The activity log is where you actually debug. Each row: tool name, caller email, OAuth application, HTTP status of the downstream call, end-to-end latency, error body if something failed. The Trace link opens the full downstream workflow trace in the Metrics & Traces page. Development servers get 7 days of lookback; Production gets 90.
This isn’t a dashboard you check on a schedule. It’s what lets you answer the questions agents eventually produce: which call failed, who triggered it, whether it was blocked by scope or approval policy, how long the downstream request took. Per-invocation traces with a link to the downstream span are table stakes once agents start generating traffic at volumes human workflows never did.
No per-execution billing here. Your bill doesn’t move when MCP traffic spikes; only capability adoption changes what you pay.
A few things this doesn’t cover
The Prompts tab — reusable parameterized instruction templates clients invoke by name — is worth a separate read once the server is up. Multi-tenancy (namespacing tool calls and credentials across tenant boundaries) is Enterprise-tier and its own topic.

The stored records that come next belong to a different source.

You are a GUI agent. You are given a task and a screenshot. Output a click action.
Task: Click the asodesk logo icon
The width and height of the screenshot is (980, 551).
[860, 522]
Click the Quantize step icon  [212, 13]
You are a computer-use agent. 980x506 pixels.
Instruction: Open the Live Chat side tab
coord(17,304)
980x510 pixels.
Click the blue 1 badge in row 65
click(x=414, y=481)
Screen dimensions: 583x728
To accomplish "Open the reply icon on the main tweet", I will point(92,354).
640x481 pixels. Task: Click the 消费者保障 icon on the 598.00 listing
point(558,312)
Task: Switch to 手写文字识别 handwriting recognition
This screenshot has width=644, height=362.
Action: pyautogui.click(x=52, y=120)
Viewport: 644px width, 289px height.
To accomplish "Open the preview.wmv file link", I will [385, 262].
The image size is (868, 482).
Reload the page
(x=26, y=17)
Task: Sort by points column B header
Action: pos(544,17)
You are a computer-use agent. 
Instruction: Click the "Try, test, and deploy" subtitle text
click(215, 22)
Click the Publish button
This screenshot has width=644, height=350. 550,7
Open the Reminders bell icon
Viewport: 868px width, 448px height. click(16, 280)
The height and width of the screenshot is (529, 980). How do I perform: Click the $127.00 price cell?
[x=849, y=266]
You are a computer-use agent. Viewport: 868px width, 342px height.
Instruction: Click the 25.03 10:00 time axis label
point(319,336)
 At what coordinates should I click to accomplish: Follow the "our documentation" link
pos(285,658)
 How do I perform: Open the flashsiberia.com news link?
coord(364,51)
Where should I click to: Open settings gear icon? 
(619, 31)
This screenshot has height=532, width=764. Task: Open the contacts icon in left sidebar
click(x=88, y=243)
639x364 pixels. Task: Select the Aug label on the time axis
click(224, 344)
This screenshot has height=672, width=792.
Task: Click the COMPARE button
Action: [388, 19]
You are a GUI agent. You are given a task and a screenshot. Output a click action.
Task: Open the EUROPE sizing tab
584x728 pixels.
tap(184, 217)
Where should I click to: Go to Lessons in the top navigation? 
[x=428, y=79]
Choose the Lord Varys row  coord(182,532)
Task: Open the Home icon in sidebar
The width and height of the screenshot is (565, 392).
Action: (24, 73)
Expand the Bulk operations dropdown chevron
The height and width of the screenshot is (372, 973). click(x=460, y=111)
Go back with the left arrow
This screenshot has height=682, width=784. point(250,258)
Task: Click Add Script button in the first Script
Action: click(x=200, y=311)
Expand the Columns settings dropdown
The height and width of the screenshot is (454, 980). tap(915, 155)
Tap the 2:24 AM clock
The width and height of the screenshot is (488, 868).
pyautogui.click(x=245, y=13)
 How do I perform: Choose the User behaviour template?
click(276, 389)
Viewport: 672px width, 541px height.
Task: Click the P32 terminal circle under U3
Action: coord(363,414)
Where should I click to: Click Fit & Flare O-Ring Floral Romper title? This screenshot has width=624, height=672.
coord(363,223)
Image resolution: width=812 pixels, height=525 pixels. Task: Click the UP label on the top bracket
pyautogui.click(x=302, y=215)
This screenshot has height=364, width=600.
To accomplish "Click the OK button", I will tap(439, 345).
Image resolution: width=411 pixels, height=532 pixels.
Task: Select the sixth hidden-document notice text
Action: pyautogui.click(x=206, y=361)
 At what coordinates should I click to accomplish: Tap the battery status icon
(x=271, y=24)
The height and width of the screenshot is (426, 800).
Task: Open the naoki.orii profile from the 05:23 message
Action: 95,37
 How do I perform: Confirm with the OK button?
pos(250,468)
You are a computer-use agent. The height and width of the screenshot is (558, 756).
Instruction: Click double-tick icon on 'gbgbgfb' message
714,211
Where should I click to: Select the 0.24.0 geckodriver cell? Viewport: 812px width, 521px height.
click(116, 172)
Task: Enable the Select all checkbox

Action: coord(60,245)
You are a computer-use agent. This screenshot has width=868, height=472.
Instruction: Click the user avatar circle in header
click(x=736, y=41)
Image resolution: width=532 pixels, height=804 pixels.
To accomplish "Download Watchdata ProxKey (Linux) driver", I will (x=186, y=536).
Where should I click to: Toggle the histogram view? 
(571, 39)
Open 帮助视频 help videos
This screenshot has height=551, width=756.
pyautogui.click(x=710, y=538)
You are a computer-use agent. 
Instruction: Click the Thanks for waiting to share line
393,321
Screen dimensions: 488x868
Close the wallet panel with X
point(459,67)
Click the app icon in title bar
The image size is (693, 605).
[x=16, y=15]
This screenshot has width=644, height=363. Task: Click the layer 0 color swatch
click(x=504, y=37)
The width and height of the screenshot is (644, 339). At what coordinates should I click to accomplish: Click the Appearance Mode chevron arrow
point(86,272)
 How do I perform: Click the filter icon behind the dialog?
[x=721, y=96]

If you’re exposing integrations that touch regulated customer data, the architecture above is what makes it defensible: profile-centric identity, explicit claim binding, per-client scope enforcement, approval-gated external access, OTel on every invocation. Not a compliance checkbox — a set of auditable decisions you can point to when the incident review happens.
The Security Profile is where to start. Everything else derives from it.